No one in the United States had heard of Temu until it spent millions of dollars on Super Bowl ads. And, it is still spending. The Chinese company believes it can take meaningful market share from Amazon, the e-commerce king. Amazon.com Inc. (NASDAQ: AMZN) does not appear worried for now. (Amazon’s shares have surged this year.) However, Temu plans to up its marketing game.
According to JPMorgan, Temu will spend $3 billion on marketing in the United States this year. By some estimates, it will be the second largest advertiser on Facebook, behind only Amazon. The idea that Temu is an obscure company is not accurate. Temu is already doing well in some countries, particularly South Africa, Israel, Japan and South Korea. The Temu app is among the most downloaded in the United States. According to Business of Apps, it had over 70 million active users last year. Its shipping volume in the United States is over 2.2 million packages a day.
China-based PDD Holdings Inc. (NASDAQ: PDD) owns Temu, along with Chinese e-commerce site Pinduoduo.

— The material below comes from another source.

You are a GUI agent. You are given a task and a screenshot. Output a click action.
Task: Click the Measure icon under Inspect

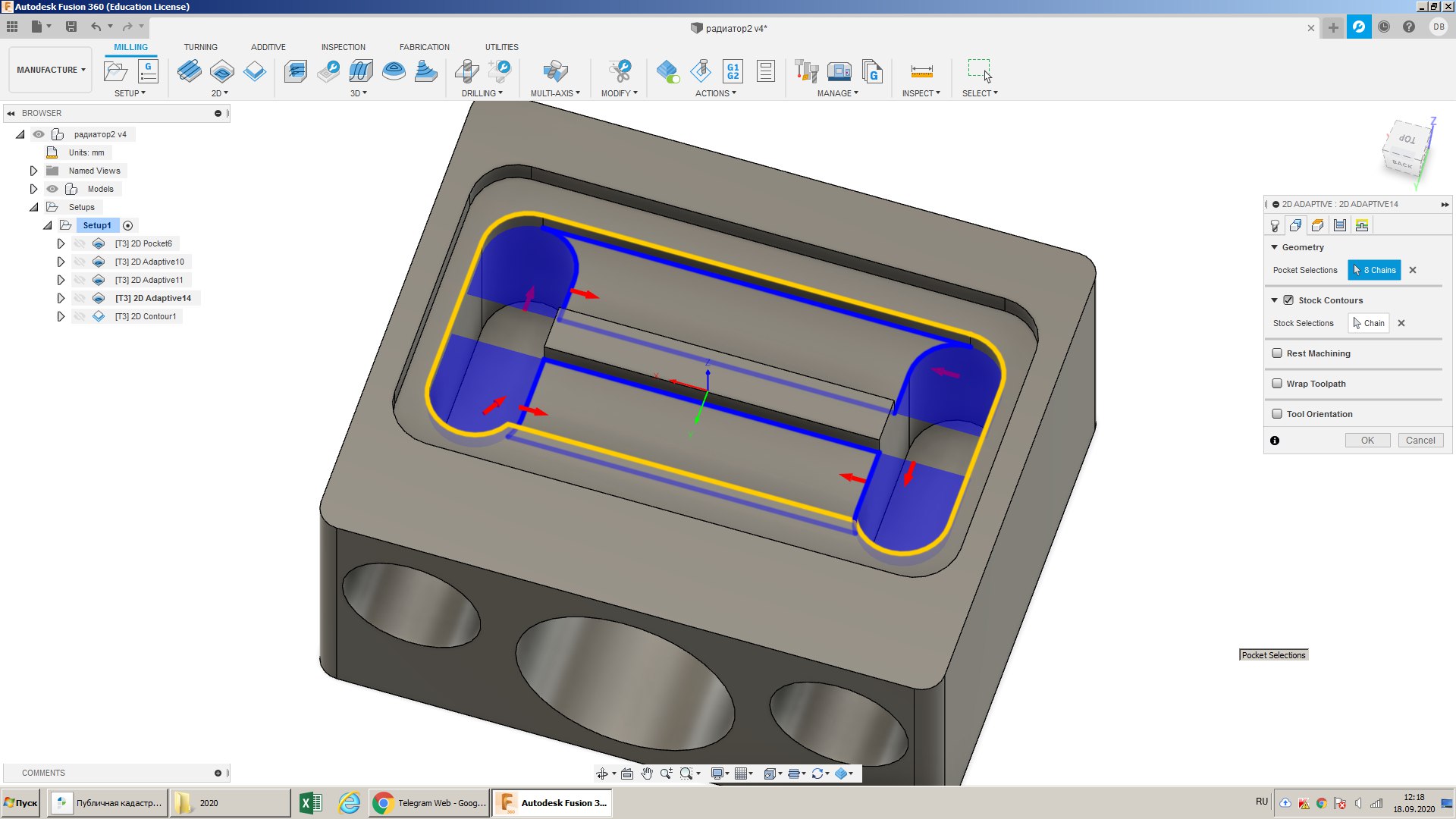click(921, 71)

Temu has been accused of selling counterfeit products and being a marketplace where credit card information can be stolen. According to ZDNet, “Temu was accused by the US government of potential data risks after its sister site, e-commerce platform Pinduoduo, was suspended by Google for containing malware.”
Is Temu a real competitor to Amazon? That depends on three things. Do its low prices draw people? Will people be worried about the site’s security? And how much money is management willing to spend to get customers?